- Task goal
Copy word for word, please, the lines of the entries below running from the one containing "Image resolution: width=650" to the one containing "Click the blue 04 number badge", both ends included.

- Data records

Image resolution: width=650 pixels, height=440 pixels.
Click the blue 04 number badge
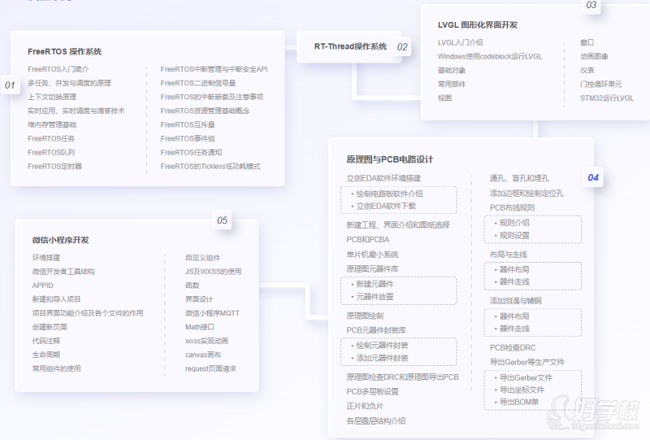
--
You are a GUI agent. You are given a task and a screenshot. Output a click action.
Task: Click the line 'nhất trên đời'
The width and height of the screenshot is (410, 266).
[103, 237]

- Solution
Image resolution: width=650 pixels, height=440 pixels.
Click the blue 04 number badge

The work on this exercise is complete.